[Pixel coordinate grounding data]
------------------------------

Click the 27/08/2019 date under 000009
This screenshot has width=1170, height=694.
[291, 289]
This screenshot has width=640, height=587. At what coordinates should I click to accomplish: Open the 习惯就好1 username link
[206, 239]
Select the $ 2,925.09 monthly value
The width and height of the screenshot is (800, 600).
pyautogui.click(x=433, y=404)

------------------------------

**Exercise objective**
The result consists of the line with "This screenshot has width=1170, height=694." through the last line of the entries above, repeated exactly and with nothing else.

**Solution to the exercise**
This screenshot has width=1170, height=694.
[291, 289]
This screenshot has width=640, height=587. At what coordinates should I click to accomplish: Open the 习惯就好1 username link
[206, 239]
Select the $ 2,925.09 monthly value
The width and height of the screenshot is (800, 600).
pyautogui.click(x=433, y=404)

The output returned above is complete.